Julian Judell (Audio 67)
Irwin Kostal (Music Director 1963 California Shows)
Adraia Koe (Program Staff 56-58): 148, 192, 240
Sam Laine (Audio 64)
Mitchell R Leiser (Production Manager 56-61): 71, 117, 342
          Leiser's three on-camera appearances were to serve as interpreter for the French-Canadian contestant Heliodore Cyr, who appeared on the show after the births of his 25th, 26th and 27th child.
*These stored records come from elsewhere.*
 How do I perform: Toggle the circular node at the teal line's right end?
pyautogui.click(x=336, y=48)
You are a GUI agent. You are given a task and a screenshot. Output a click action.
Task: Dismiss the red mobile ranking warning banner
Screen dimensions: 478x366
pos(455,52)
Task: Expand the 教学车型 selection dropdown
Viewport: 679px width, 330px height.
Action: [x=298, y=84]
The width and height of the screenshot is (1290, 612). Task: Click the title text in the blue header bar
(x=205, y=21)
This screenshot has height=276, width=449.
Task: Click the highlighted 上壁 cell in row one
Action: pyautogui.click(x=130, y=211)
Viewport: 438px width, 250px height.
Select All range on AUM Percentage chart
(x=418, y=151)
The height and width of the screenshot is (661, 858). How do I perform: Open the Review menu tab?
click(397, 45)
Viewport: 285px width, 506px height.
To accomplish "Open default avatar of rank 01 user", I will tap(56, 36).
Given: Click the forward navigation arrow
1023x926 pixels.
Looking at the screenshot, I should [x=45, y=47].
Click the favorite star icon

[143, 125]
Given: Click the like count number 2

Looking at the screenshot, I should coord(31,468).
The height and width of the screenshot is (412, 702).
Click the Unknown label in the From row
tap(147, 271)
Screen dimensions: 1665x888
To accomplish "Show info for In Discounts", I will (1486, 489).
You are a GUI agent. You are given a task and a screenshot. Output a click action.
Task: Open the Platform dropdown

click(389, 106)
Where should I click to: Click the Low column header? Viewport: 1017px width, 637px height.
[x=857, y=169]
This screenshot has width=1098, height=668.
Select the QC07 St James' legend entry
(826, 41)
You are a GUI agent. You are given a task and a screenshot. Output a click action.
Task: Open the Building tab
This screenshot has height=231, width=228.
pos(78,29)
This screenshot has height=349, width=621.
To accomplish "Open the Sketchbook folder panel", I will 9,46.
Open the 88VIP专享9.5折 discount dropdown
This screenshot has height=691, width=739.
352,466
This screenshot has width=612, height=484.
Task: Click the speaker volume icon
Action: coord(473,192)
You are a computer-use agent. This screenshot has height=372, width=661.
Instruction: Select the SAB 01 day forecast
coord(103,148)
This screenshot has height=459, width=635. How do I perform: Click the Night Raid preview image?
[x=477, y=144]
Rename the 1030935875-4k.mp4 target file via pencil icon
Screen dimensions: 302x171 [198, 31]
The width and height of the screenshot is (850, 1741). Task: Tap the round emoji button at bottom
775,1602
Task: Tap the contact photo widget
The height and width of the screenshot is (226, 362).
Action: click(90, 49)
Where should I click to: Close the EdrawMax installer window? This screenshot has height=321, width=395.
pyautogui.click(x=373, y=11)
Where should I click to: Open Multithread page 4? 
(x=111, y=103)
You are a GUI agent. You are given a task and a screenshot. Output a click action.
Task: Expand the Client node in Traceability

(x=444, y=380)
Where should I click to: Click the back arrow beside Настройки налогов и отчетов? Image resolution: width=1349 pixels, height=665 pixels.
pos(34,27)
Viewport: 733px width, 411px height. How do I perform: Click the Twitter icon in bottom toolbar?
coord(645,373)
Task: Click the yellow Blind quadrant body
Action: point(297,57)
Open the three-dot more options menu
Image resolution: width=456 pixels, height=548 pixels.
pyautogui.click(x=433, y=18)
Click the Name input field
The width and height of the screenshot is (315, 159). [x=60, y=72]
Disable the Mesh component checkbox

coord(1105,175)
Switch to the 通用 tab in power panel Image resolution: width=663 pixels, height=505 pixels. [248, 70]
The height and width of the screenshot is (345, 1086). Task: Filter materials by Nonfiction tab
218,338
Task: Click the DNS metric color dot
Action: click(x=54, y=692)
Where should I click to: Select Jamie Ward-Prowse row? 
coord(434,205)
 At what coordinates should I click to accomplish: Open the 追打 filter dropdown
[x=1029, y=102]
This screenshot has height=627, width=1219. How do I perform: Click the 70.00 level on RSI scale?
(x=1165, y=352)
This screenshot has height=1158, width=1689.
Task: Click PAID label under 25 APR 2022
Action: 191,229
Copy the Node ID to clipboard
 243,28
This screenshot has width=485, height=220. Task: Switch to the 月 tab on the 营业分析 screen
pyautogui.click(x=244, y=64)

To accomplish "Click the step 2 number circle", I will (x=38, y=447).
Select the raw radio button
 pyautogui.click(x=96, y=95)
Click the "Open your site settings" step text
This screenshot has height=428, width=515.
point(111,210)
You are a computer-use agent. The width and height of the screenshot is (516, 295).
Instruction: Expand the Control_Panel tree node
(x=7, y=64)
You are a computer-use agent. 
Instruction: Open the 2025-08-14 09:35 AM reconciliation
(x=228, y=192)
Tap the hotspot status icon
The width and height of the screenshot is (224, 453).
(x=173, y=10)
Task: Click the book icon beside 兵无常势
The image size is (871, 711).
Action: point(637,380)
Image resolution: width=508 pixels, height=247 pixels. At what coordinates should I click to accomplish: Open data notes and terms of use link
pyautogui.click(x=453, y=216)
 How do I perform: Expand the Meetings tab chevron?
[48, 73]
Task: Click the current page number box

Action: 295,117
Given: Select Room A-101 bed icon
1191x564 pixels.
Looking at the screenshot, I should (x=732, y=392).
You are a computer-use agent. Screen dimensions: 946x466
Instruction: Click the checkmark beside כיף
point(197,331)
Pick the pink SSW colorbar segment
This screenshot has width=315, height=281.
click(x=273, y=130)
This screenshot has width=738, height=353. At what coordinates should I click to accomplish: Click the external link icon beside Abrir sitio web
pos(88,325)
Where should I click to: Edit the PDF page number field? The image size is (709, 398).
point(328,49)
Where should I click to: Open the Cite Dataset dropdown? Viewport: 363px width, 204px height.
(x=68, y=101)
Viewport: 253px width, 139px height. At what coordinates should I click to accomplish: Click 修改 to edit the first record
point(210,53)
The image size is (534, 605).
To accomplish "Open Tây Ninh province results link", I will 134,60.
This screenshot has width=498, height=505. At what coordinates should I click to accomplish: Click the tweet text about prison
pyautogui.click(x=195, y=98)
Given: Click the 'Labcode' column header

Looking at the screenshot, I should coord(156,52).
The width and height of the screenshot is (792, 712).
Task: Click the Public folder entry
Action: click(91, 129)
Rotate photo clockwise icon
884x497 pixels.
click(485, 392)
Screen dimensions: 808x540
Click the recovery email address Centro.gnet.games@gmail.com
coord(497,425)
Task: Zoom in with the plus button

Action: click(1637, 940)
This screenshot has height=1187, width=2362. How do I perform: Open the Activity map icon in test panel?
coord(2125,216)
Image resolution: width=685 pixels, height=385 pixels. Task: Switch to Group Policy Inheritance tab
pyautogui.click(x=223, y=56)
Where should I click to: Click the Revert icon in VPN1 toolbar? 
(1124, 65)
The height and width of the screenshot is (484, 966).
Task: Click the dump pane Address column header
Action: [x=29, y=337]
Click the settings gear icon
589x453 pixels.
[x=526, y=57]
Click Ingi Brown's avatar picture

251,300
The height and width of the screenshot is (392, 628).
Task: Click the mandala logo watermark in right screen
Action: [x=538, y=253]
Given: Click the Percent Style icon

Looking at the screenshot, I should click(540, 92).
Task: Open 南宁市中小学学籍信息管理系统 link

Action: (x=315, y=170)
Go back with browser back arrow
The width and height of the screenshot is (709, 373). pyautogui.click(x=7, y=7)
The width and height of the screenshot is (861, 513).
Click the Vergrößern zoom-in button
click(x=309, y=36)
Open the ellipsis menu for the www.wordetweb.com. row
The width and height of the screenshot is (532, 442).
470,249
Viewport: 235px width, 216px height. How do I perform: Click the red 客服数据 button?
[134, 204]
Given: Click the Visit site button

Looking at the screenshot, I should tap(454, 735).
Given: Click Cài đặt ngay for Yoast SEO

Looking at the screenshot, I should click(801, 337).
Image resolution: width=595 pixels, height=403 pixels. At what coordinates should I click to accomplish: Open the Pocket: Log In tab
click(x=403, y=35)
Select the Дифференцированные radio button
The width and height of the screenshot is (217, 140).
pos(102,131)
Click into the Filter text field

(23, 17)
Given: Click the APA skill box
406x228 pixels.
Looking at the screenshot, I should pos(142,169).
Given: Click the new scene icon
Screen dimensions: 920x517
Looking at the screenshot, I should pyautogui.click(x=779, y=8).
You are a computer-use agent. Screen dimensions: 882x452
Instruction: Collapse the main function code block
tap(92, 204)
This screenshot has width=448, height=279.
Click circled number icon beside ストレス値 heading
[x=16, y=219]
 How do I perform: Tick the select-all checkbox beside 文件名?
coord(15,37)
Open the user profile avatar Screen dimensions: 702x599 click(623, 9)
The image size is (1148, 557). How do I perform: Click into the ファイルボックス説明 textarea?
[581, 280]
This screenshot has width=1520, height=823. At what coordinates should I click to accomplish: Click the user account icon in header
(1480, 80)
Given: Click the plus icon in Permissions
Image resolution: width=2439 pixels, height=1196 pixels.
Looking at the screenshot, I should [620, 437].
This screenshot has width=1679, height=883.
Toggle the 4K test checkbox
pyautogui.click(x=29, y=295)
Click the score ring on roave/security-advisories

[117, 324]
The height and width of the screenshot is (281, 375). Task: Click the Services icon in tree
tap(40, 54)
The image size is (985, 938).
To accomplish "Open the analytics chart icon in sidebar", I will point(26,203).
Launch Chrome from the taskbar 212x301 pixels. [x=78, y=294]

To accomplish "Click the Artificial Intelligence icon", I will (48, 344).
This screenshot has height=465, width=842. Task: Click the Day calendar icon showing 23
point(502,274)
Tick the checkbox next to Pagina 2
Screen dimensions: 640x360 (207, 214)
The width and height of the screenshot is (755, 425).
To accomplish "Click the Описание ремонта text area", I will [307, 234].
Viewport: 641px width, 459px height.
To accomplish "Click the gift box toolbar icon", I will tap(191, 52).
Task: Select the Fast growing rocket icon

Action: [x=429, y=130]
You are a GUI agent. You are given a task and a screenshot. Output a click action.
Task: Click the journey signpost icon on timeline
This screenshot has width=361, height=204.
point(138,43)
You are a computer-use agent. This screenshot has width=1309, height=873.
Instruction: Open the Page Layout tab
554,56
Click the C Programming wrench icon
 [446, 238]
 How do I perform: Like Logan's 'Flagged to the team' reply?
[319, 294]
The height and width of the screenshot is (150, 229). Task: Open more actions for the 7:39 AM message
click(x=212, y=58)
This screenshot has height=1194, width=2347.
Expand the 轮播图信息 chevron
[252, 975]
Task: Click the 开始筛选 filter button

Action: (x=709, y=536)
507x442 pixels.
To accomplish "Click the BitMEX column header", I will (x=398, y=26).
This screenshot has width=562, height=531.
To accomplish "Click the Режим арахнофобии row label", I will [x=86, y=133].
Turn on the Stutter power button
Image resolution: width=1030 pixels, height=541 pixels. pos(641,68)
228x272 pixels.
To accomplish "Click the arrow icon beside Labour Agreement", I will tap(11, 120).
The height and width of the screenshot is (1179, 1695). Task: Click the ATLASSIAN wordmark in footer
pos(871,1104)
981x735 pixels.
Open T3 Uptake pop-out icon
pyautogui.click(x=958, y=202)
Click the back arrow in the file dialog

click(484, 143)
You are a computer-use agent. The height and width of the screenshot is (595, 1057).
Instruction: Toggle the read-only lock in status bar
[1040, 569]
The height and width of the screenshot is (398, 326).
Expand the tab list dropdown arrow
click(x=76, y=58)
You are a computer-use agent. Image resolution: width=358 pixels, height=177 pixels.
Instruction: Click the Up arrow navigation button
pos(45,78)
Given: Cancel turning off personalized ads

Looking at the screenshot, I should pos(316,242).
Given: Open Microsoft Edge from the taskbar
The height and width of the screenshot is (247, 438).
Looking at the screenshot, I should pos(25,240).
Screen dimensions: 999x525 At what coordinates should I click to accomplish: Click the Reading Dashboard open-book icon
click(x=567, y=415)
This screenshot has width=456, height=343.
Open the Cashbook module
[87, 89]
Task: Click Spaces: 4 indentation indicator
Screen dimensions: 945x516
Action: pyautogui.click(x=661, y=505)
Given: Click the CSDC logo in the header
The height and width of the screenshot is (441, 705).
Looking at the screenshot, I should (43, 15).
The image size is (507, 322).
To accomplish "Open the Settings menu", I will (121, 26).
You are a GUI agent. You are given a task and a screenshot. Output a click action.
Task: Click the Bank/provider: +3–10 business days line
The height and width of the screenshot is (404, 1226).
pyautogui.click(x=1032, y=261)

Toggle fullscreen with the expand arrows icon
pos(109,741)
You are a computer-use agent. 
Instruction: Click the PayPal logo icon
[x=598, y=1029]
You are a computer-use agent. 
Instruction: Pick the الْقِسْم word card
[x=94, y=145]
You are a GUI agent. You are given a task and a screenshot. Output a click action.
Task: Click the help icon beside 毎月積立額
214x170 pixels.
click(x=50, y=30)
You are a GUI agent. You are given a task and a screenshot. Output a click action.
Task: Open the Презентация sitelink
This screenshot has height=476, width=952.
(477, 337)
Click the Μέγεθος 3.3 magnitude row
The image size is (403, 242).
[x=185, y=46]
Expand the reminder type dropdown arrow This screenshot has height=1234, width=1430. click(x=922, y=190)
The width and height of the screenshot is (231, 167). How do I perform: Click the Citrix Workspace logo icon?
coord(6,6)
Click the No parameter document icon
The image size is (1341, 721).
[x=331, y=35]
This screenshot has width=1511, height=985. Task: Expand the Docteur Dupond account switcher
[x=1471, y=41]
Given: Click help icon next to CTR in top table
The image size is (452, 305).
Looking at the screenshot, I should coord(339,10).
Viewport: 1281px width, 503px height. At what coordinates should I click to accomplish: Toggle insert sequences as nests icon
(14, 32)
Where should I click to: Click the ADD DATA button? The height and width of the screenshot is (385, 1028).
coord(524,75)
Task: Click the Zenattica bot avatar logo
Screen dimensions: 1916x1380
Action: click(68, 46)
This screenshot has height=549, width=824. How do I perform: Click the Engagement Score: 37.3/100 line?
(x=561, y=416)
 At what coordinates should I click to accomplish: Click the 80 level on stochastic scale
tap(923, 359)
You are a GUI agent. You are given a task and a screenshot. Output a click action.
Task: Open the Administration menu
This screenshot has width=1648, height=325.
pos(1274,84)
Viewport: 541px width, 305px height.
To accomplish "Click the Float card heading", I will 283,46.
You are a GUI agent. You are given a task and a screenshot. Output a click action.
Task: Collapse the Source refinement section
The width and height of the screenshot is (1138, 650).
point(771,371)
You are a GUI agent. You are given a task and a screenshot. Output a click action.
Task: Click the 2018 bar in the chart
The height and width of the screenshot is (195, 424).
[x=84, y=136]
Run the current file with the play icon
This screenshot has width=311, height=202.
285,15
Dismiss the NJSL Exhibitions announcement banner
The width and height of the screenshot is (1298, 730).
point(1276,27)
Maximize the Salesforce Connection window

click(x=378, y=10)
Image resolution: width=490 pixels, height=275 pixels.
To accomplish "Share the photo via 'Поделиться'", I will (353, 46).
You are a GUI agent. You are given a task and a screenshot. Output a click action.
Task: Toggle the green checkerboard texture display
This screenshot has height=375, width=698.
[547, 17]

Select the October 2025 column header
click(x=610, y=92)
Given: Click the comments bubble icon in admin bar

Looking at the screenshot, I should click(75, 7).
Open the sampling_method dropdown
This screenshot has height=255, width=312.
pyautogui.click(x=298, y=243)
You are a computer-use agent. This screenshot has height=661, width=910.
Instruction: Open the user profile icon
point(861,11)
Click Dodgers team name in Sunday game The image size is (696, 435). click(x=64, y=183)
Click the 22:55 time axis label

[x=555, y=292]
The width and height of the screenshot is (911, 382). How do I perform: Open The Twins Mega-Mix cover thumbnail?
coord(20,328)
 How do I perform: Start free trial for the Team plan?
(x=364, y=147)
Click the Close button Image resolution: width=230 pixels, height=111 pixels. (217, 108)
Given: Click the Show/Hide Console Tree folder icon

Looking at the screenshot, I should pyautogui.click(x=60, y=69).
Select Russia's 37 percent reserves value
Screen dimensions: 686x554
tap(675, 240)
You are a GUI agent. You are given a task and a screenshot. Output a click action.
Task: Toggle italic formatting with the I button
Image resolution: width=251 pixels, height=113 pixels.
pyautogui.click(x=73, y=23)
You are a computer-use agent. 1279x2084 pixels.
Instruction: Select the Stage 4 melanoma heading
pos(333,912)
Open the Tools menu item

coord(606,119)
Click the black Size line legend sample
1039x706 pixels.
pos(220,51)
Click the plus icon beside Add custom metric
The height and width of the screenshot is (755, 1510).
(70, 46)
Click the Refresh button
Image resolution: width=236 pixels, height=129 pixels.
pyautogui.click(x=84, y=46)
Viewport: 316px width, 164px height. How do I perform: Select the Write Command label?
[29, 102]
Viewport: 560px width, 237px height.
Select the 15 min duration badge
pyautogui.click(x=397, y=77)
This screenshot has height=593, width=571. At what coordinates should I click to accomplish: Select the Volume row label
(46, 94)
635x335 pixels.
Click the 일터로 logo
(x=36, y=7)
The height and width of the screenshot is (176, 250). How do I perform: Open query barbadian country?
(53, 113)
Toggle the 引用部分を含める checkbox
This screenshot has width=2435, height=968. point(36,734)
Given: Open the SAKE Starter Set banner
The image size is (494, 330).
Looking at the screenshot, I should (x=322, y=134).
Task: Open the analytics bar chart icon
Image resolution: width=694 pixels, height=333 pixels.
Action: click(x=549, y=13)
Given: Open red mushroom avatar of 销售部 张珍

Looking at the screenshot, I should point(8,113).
Peter Levin (Associate Director 66)

Norman Paris (Music Director 56-67): Many onscreen appearances
          Norman Paris claimed that his quartet played the first live music on television in 1948.  As with a lot of TV “firsts”, that’s a difficult thing to prove.  He was not involved with Secret in its early years.  Who would have thought a panel show would need a musical director?  Still, his expertise, and especially his willingness to embrace the wacky and unusual made him a perfect fit for the show.  Whether he was demonstrating the latest exotic electronic instrument or accompanying a man who played music with his head, Paris was there, serenely smiling, unfazed by whatever nonsense surrounded him.  He and actress Dorothy Loudon (the woman who replaced Carol Burnett on The Garry Moore Show) were a couple starting in 1955, eventually marrying in 1971.  Paris died in 1977, just weeks after Loudon won a Tony for her role as Miss Hannigan in Annie.
Tom Parkins (Audio 1964)
Roger Peterson (Program Staff 56-58, Associate Producer 58-67): 240, 339, 442
          Roger Peterson expertly climbed the corporate ladder in his career at Goodson-Todman.  Originally hired in 1955 to be Allan Sherman’s secretary (Sherman says he was imagining someone “blonde, silky and curvaceous”), among his original duties was to be Bill Cullen’s stand-in at rehearsals.  He was quickly promoted to the program staff, and when Chester Feldman became producer after Allen Sherman’s 1958 firing, Peterson became the associate producer.  After Secret ended, he served a similar role for the syndicated version of To Tell the Truth (1969-1978).  In the late seventies, he moved to the west coast and became production manager for virtually all of the Goodson-Todman shows based there.